Problem statement :: Will you quote precisely the lines that run from the top of the material below to the line containing "Click the CartFlows", both ends included?

Raw data ::
=== Section Start ===
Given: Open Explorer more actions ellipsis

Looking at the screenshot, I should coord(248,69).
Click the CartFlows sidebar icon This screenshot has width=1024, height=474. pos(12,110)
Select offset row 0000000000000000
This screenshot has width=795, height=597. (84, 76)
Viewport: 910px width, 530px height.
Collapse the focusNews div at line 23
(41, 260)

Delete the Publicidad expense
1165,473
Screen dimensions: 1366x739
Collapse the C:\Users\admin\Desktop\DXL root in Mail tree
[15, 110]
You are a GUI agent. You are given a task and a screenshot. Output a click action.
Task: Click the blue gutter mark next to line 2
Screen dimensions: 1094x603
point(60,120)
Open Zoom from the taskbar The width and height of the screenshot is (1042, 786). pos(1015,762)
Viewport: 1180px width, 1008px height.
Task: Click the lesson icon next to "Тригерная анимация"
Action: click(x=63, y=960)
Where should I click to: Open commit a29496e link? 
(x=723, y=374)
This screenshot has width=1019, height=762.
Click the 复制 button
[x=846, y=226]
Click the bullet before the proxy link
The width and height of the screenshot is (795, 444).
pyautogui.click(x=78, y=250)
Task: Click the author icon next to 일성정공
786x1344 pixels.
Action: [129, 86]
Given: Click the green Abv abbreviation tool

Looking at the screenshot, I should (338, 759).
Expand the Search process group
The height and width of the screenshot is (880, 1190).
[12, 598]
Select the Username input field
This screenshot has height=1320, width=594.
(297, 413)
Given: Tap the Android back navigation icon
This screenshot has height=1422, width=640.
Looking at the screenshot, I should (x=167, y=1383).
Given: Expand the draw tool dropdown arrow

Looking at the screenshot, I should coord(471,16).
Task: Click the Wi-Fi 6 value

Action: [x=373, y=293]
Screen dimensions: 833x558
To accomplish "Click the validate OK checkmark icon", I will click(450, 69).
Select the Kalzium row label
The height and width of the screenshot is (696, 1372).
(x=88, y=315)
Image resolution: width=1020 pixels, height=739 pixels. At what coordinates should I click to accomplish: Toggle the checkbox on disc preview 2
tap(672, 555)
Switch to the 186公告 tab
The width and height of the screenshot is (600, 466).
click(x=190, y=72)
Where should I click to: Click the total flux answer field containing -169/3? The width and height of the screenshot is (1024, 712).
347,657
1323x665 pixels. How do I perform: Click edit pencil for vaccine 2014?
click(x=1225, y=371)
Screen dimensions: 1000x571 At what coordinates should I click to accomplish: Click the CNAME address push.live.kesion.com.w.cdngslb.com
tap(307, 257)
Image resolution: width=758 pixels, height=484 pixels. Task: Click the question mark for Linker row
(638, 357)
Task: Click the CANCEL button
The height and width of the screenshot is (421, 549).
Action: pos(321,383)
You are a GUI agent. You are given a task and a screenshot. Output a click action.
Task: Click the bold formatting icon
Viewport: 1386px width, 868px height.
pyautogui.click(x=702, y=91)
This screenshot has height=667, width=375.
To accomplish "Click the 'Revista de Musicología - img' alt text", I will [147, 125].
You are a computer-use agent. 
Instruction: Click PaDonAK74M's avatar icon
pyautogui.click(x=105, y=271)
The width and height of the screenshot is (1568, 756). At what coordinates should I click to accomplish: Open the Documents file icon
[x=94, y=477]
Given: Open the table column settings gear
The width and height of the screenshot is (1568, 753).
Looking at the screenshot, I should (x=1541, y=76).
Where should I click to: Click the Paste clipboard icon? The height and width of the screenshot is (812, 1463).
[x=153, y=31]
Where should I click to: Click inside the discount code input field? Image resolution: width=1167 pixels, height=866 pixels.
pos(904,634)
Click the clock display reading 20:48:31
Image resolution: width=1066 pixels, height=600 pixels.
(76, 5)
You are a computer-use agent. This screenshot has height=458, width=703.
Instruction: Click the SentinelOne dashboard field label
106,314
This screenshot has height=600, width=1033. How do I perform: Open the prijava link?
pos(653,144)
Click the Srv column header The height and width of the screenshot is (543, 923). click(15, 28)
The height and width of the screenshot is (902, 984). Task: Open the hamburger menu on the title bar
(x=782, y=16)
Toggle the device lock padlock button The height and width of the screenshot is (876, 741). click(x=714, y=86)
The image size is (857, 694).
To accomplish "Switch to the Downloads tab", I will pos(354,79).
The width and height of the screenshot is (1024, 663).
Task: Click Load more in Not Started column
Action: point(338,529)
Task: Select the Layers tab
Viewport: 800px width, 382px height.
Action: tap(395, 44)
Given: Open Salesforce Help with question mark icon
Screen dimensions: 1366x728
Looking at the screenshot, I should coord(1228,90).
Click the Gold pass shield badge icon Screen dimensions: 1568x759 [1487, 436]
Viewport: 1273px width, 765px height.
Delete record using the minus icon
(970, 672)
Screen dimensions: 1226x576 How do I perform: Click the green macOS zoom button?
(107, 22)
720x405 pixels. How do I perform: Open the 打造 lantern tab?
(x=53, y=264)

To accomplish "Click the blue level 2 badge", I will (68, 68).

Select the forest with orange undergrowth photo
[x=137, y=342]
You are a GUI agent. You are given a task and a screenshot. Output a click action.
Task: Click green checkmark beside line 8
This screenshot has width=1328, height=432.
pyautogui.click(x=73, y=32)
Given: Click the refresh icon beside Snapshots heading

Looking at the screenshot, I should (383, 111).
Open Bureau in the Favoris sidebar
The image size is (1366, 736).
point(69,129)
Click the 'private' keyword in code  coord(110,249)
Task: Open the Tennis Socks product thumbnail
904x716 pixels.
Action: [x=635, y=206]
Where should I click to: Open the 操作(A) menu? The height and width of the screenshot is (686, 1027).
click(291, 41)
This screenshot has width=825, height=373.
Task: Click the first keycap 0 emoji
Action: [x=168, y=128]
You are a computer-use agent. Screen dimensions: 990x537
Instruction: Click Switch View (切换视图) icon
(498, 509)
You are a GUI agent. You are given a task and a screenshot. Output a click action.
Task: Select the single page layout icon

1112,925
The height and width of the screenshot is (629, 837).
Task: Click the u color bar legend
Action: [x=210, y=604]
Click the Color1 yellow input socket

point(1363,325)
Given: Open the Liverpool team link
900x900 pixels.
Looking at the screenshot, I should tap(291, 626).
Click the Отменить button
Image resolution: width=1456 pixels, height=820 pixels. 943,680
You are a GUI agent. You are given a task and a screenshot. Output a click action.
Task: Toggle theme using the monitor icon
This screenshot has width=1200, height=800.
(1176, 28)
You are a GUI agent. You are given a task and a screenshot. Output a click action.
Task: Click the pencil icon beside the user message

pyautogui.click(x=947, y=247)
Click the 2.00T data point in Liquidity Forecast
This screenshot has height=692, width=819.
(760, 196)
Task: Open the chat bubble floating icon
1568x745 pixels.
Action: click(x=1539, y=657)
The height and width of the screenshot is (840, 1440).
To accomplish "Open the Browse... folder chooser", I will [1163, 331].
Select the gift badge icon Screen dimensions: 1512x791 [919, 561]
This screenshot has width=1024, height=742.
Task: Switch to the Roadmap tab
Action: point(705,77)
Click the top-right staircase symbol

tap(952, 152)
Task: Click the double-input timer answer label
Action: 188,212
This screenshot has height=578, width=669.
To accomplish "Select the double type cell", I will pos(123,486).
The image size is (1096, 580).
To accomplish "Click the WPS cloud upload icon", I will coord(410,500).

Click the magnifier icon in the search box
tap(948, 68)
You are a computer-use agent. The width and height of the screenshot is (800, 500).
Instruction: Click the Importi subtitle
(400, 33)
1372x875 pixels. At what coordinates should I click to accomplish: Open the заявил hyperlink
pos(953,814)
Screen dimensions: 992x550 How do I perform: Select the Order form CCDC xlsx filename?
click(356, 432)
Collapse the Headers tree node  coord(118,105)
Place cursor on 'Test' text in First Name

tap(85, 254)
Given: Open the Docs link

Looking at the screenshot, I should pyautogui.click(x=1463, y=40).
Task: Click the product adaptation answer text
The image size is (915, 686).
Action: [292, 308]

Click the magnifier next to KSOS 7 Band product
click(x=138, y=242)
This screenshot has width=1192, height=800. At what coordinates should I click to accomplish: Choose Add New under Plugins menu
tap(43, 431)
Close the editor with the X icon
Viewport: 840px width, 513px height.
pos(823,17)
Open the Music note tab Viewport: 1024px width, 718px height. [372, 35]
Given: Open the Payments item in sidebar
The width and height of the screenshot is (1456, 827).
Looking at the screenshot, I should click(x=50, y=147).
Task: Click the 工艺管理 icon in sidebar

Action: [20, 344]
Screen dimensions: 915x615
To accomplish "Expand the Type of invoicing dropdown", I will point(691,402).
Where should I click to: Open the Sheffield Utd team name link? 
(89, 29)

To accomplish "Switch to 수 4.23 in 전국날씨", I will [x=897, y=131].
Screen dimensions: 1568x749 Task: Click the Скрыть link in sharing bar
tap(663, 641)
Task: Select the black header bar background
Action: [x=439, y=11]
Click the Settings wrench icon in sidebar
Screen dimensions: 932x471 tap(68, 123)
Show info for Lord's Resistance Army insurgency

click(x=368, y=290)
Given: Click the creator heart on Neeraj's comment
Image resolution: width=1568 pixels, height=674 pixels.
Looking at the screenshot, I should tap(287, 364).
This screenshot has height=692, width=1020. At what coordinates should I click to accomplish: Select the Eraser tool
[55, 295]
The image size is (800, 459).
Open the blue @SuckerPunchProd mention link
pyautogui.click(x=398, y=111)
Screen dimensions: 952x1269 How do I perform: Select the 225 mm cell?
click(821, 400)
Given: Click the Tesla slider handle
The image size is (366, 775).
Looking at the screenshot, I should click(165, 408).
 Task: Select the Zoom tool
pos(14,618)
=== Section End ===
Response to the exercise ::
Given: Open Explorer more actions ellipsis

Looking at the screenshot, I should coord(248,69).
Click the CartFlows sidebar icon This screenshot has width=1024, height=474. pos(12,110)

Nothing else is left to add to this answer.